Yorgos Lanthimos, Florian Zeller y Juliette Binoche figuran entre los más de 800 profesionales del cine de todo el mundo que firmaron una declaración conjunta para condenar al gobierno de la República Islámica de Irán por asesinar, torturar y reprimir violentamente a su propia población.
El pronunciamiento, reúne a una amplia red de cineastas, actores, productores y artistas visuales, incluidos destacados creadores iraníes en el exilio como Zar Amir Ebrahimi, Golshifteh Farahani, Sepideh Farsi y Shirin Neshat, así como figuras internacionales como Marion Cotillard, Camille Cottin, Judith Godrèche, Ariane Labed, y directores como Tarek Saleh, Nadav Lapid, Claire Simon y Dominik Moll, entre muchos otros.
"Nosotros, los abajo firmantes, con ira, dolor y un profundo sentido de responsabilidad moral, condenamos en los términos más enérgicos posibles los crímenes organizados cometidos por la República Islámica de Irán contra civiles que protestaban", señala el documento obtenido por Variety.
La declaración surge tras una represión masiva para sofocar protestas que se extendieron por las 31 provincias del país desde finales de diciembre.
De acuerdo con Amnistía Internacional, al menos 28 manifestantes y transeúntes murieron entre el 31 de diciembre y el 3 de enero, aunque la cifra real podría ser mucho mayor debido al apagón casi total de internet impuesto desde el 8 de enero, que ha dificultado la verificación independiente de los hechos.
El comunicado afirma que, según informes fidedignos y fuentes independientes, más de tres mil personas, entre ellas mujeres, adolescentes y niños, habrían sido asesinadas.
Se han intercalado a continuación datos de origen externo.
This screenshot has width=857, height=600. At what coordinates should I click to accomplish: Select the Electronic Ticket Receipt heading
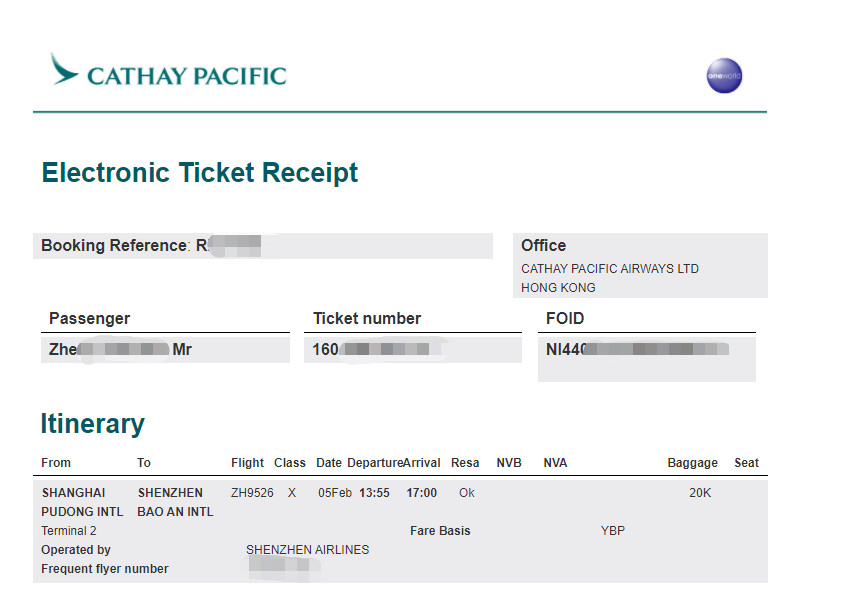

También se denuncian arrestos masivos, tortura, desapariciones forzadas y un bloqueo deliberado de la información para ocultar la magnitud de la violencia estatal.
El cineasta Jafar Panahi advirtió además sobre una creciente campaña de intimidación contra artistas y creadores dentro del país, tras el asesinato del cineasta Javad Ganji, de 39 años, ocurrido el 9 de enero durante protestas en Teherán.
Panahi denunció que fuerzas afines al régimen instalaron una pancarta falsa en la casa de la familia de Ganji para presentarlo como simpatizante del gobierno.
"El régimen intenta borrar la masacre de manifestantes intimidando a los artistas, inventando narrativas de lealtad y enterrando la verdad bajo la represión judicial", escribió Panahi, quien también alertó que varios directores ya han sido interrogados por firmar declaraciones públicas contra la violencia estatal.
La Asociación de Cineastas Independientes de Irán (IIFMA) respaldó estas denuncias en un comunicado separado, afirmando que el gobierno intensifica sus ataques contra la comunidad artística para silenciar cualquier forma de disidencia.
El pronunciamiento internacional subraya el papel histórico del cine iraní como vehículo de resistencia política y llama a festivales, instituciones culturales y organismos internacionales a reconsiderar sus vínculos con las autoridades iraníes y a apoyar abiertamente la lucha del pueblo por la libertad y los derechos humanos.
"No guardemos silencio. No olvidemos. Documentemos la verdad. Mujer, Vida, Libertad", concluyeron.